In a nearby hayfield, I could hear Daddy’s tractor making its distinctive “put-put-put” sound. I smiled. The machine always reminded me of my father. He was steady, dependable and had a comforting voice, too. The new baler being pulled through the field made noisy, unfamiliar clanks as it gathered and bound hay. I pictured the machine bouncing along behind the tractor, shuddering every so often as it kicked a bale powerfully through the air into the hay wagon.
The sun burned down from a clear, pale blue sky. Shimmers of heat radiated from the cement sidewalk and gravel driveway. I sank tiredly onto the cool, shaded grass under a row of trees. An open window broadcast music from Mom’s ever-playing radio in our farmhouse kitchen.
I liked several popular songs and looked forward to hearing them. That afternoon, Tom Jones enthusiastic, “What’s new Pussycat!” made me giggle. His voice seemed so comically exaggerated.
This summer found me midway between eighth grade graduation and the start of high school. Graduation was long enough in the past I didn’t think much about it anymore, while the exciting, scary start of high school with teachers and classmates I wouldn’t know, was far enough in the future that I wasn’t yet obsessing about it daily.
When Elvis Presley began singing, “Crying in the Chapel”, I stopped poking at a bug with a blade of grass. Sighing over his deep, soulful voice, I drifted off into a school girl daydream.
The year was 1965 and the world was convulsing over the war in Viet Nam, the civil rights movement, Vatican II and the cold war with Russia. While I knew all these things were going on, they all seemed to be part of another world, not mine.

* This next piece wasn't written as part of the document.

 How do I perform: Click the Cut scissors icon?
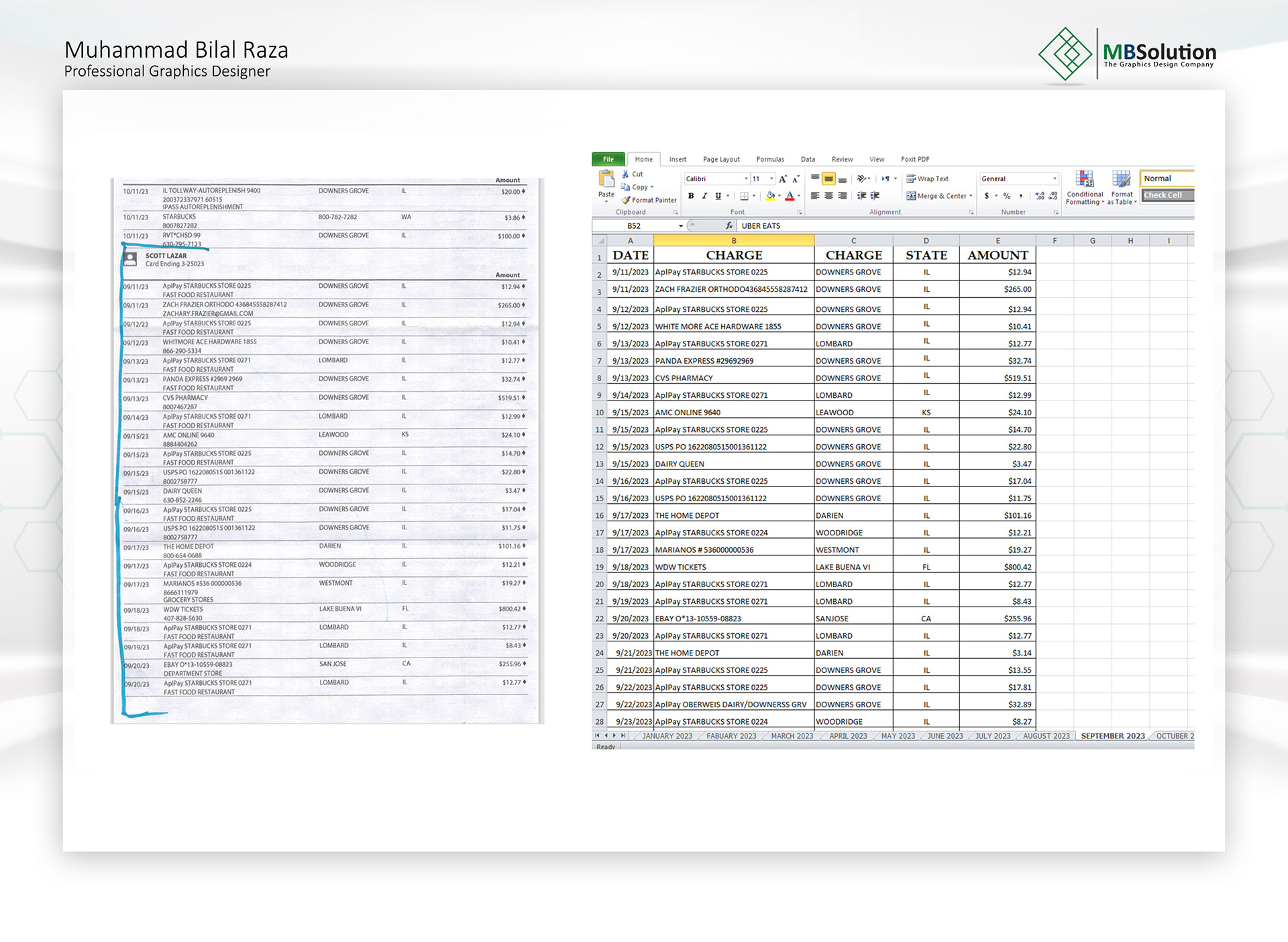point(625,174)
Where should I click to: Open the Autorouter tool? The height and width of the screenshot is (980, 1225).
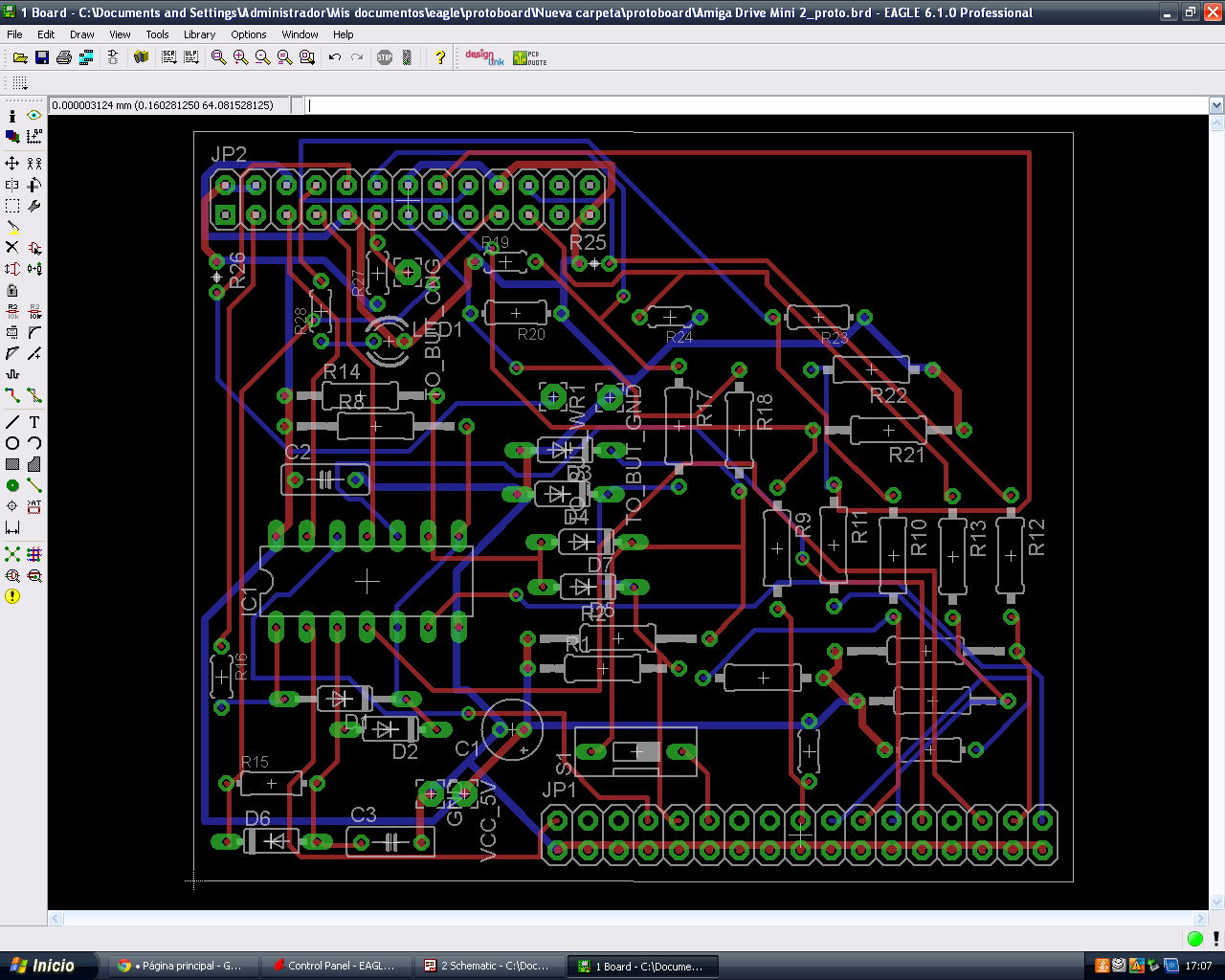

I was not only cocooned by the gauze of childhood slowly turning to adolescence, but also life on a Midwestern farm. One made me oblivious to almost everything outside myself while the other muted the blare of war protests, injustices, anger and fear. My daily reality was rain, sunshine, church and farm activities.
A few local boys had been drafted and sent to the war in Viet Nam, but I didn’t know them. In all of my life up to that point, I’d never seen a person of color other than white. My family viewed the changes brought by Vatican II as something that would make the Mass easier to understand and follow. The fear of being bombed by Russia or invaded was something that we just lived with, like the fear of being killed in a Midwestern tornado.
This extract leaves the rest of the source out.